El 3 de junio de 2014, medios capitalinos dieron a conocer que Estrever Escamilla fue la magistrada “que invalidó la condena de 31 años de prisión contra Javier Noroña Guerrero, ‘La Rana’, secuestrador del niño Fernando Martí Haik”, y que ya ha sido sancionada por incumplir disposiciones jurídicas relacionadas con su encargo”.

Se trata de un castigo que le impuso el Consejo de la Judicatura Federal (CJF) el 26 de marzo de 2003, cuando Olga Estrever Escamilla se desempeñaba como integrante del Segundo Tribunal Colegiado en Materia Penal del Distrito Federal. Dicha falla la hizo acreedora a un apercibimiento privado, por derivar de un hecho no grave.

De acuerdo con los archivos del CJF, publicados en sus página de Internet (www.cjf.gob.mx), la penalidad derivó de una queja administrativa que se interpuso en contra de la magistrada, aunque no explica los motivos por los cuales se aplicó esa sanción, la cual está inscrita en el expediente 463/2002, según se detalló en los medios de aquel año.

En el caso de secuestro y muerte del niño Fernando Martí, la falta de la firma de un agente del Ministerio Público de la PGR propició la revocación de la sentencia de 31 años de prisión contra La Rana, y por ello la magistrada Estrever Escamilla invalidó la sentencia a Noroña Guerrero y regresó el expediente a un juez de Nayarit para que dictara una nueva sentencia.

En aquella ocasión el empresario Alejandro Martí, padre de Fernando, dijo al respecto: “¿Qué certeza tenemos las víctimas de que quienes están en prisión por lastimar a nuestra familia no saldrán por la falta de una firma o cuestiones similares?”.

Este tipo de acciones, “que son cuestiones de forma”, entorpecen el acceso a la justicia y “sirven de pretexto para solapar a secuestradores y asesinos”, acusó.

La audiencia del Cuarto Tribunal Colegiado, en donde la magistrada ponente hará referencia a la violación del debido proceso en el marco del expediente 375/2016 sobre el secuestro y muerte de Diana Belén Hernández Moreno, según se lo comentó al padre de la víctima, se realizará este viernes 12.

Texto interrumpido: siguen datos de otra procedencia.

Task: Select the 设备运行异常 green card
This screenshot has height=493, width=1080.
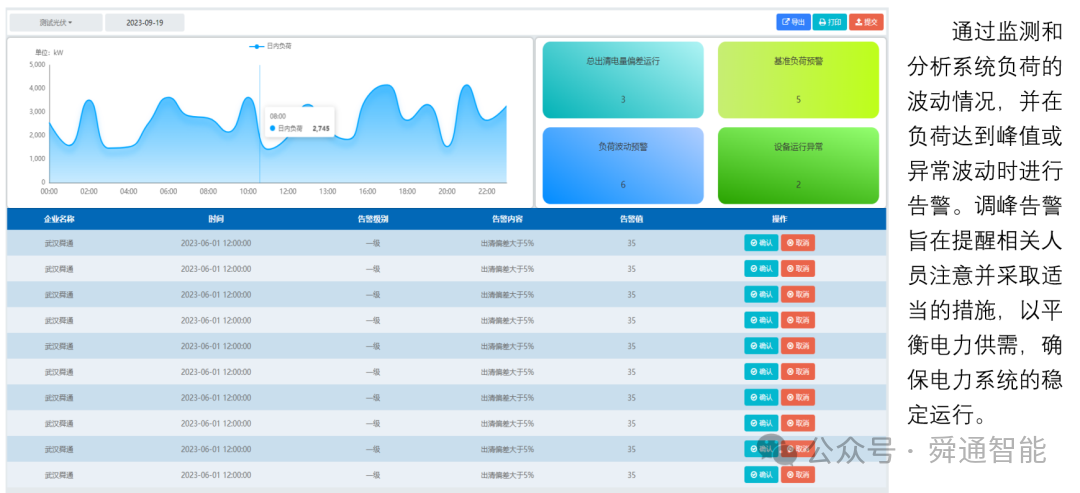Action: click(798, 165)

Los otros magistrados que decidirán si los inculpados obtienen su libertad, hoy mayores de edad, son Elvia Rosa Díaz de León y Héctor Lara González.

Ahora, dice el padre de la joven víctima, “ya no me interesa el tema del Colegio, lo que quiero es que no quede impune la muerte de mi hija y que el resto de mi familia esté segura”.

De ocurrir la liberación de ambos homicidas, un feminicidio más podría quedar impune.